While I expect this may require changes which would not easily be
backward compatible, the alignment on RAID-Z has always felt a bit
wrong. While the more severe effects can be addressed by also writing
out the dead space, that will not address uneven placement of data and
parity across the stripes.
I've also had issues with this (under a slightly different guise).
I've implemented a rather naive raidz implementation based on the
current implementation which allows you to use all the disk space on
an array of mismatched disks.
What I've done is use the grid portion of the block pointer to specify
a RAID 'version' number (of which you are currently allowed 255 (0
being reserved for the current layout)). I've then organized it such
that metaslab_init is specialised in the raidz vdev (a la
vdev_raidz_asize()) and allocates the metaslab as before, but forces a
new metaslab when a boundary is reached that would alter the number of
disks in a stripe. This increases the number of metaslabs by O(number
of disks). It also means that you need to psize_to_asize slightly
later in the metaslab allocation section (rather than once per vdev);
and that things like raidz_asize() and map_alloc() have an addition
lg(number_disks) overhead in computation.
The result is allocation that is computationally marginally more
complex though, from benchmarking with dtrace, it's hardly noticeable
compared to the overhead of malloc(); and you get a lot a disk space
back (if you're a disk collector (read: poor student) like me :) ).
While this is by no means complete, it does give you some things for
'free' (as it were). Like changing the number of parity disks from
1->2->1 should simply be a matter of creating a new grid version; and
it has backwards compatibility with the original RAID-Z.
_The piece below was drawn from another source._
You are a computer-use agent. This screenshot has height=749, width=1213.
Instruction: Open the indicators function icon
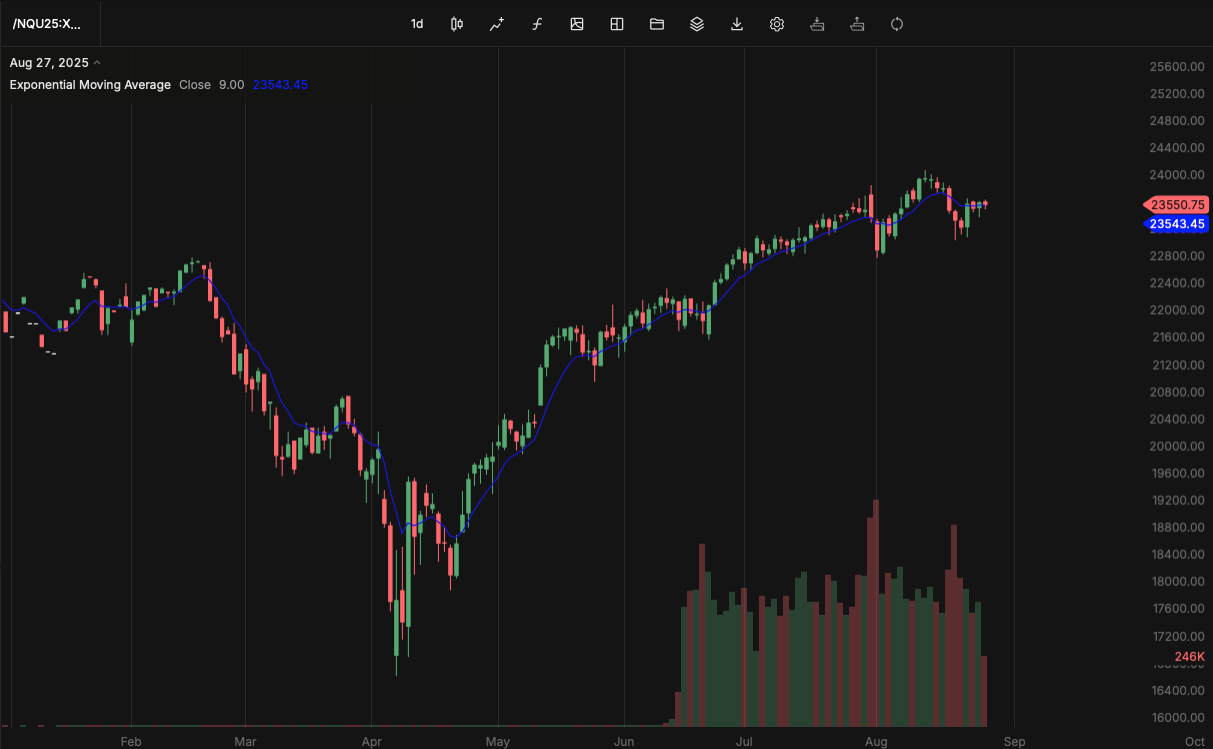[537, 24]
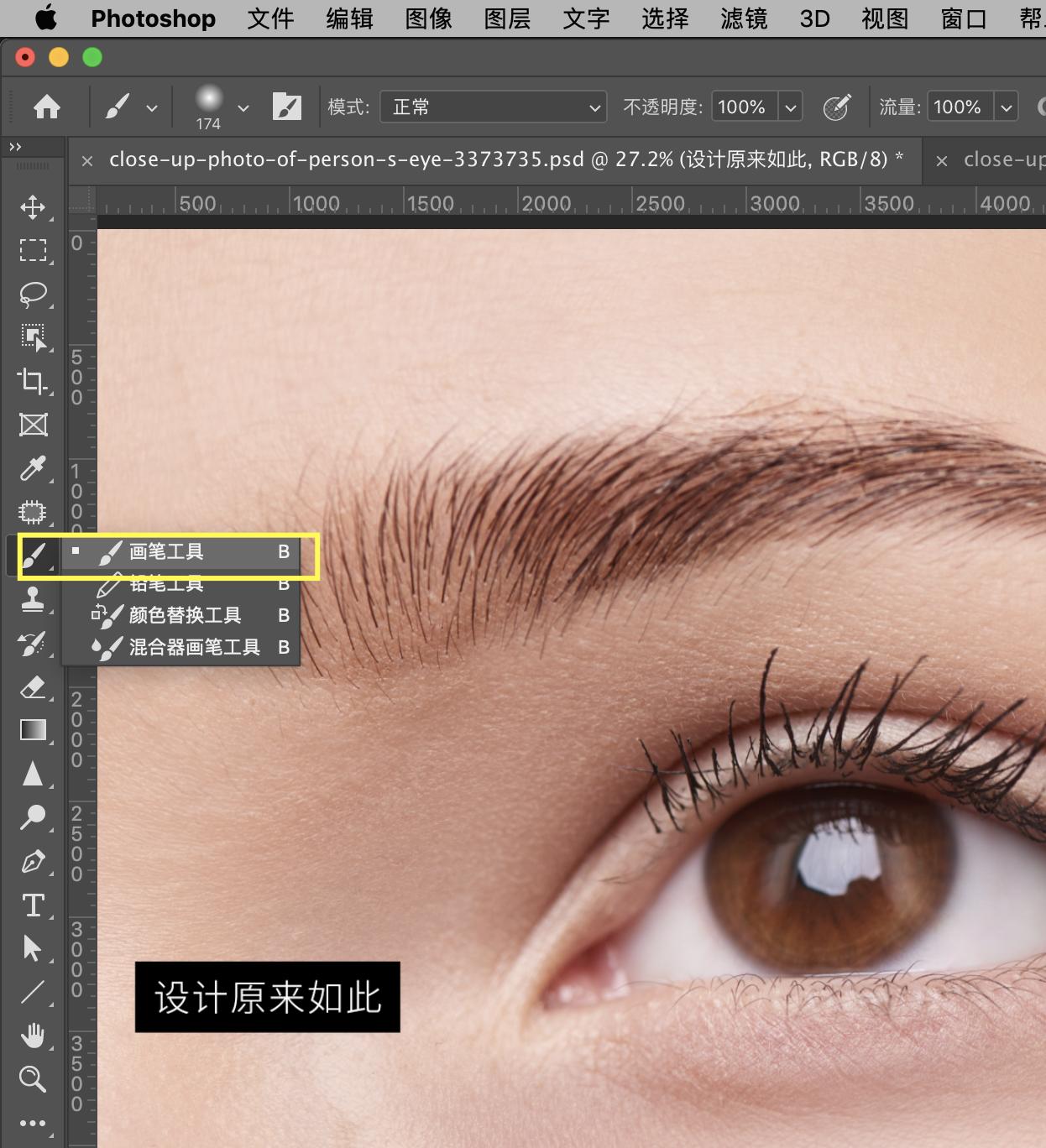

Unfortunately it isn't all good news. Adding/relacing disks doesn't
appear to be as easy as this requires munging the space map. And then
you have the problem (now we get to it...) of single block unallocated
space when the striped width changes. This could probably be dealt
with by passivating a metaslab as full if all that's still available
is single blocks of contiguous free space... But yes, something to
work on :).
Anyway; that turned out to be rather longer than I expected. If
anyone has any wise words of advice, I'm all ears!